Husein mengaku merasa keberatan dengan uang yang harus dibayarkan untuk latsar, yang kegiatan itu sudah didanai pemerintah. "Terus mereka beralibi bahwa sebenarnya uangnya ada. Cuma uangnya di-refocusing untuk Covid," kata Husein menirukan penjelasan petugas.
Husein pun meminta surat perpindahan dana yang tadinya untuk latsar kemudian dipindahkan untuk penanganan Covid-19. Penjelasan petugas berbeda lagi. "Mereka bilang beralasan lagi, sebenarnya uangnya gak ada. Jadi, karena kamu latsarnya waktu awal online tiba-tiba offline jadi dananya belum disiapkan dari awal. Jadi, berbeda sama argumen sebelumnya," kata Husein yang mengunggah kronologi di videonya.

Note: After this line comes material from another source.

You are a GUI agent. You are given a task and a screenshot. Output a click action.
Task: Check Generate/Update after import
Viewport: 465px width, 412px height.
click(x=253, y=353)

“Setelah itu disidang, sidanglah ada enam kali saya di kantor disidang, disuruh nurunin, diancam dipecat juga. Lucu sih kamu katanya kalau laporan itu tidak diturunkan kamu bisa dipecat karena dianggap mencemarkan nama baik instansi," ujarnya.

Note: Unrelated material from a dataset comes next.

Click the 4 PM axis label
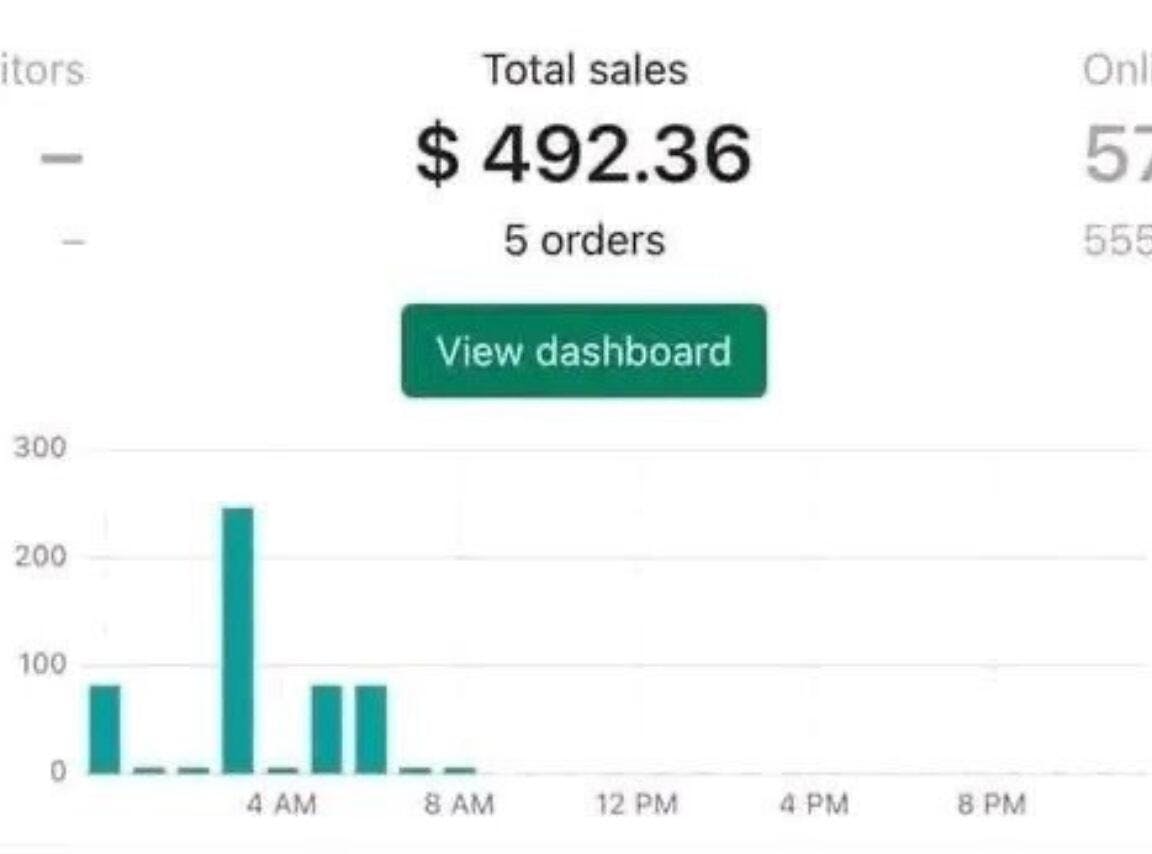The image size is (1152, 854). pyautogui.click(x=814, y=804)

Husein saat itu tidak gentar dan meminta jika terbukti bersalah dipecat saja. "Mereka bingung, lalu menghubungi CPNS yang satu sekolah," katanya.
Menurut Husein, setelah kejadian itu sekolahnya pun didatangi dan dicari masalahnya apa. Dia menyebut, dipanggil kembali untuk didesak menurunkan laporan yang dibuatnya. "Ya udahlah saya capek karena banyak yang dirugiin. Saya nurunin laporan,” kata Husein.
Husein mengungkapkan, jika laporan tidak dicabut, surat keputusan (SK) CPNS-nya tidak turun pada Maret 2020. Karena tidak kuat dengan tekanan, ia sempat pulang ke rumah orang tuanya di Bandung.
"Saya merasa sakit hati beda perlakuan, saya cabut ke Bandung tunggu pemecatan gak keluar-keluar, orang tua juga berat, ibu nangis-nangis. Untuk Pemerintah Pangandaran, orang-orang kayak gitu jangan dipakai terus," kata Husein.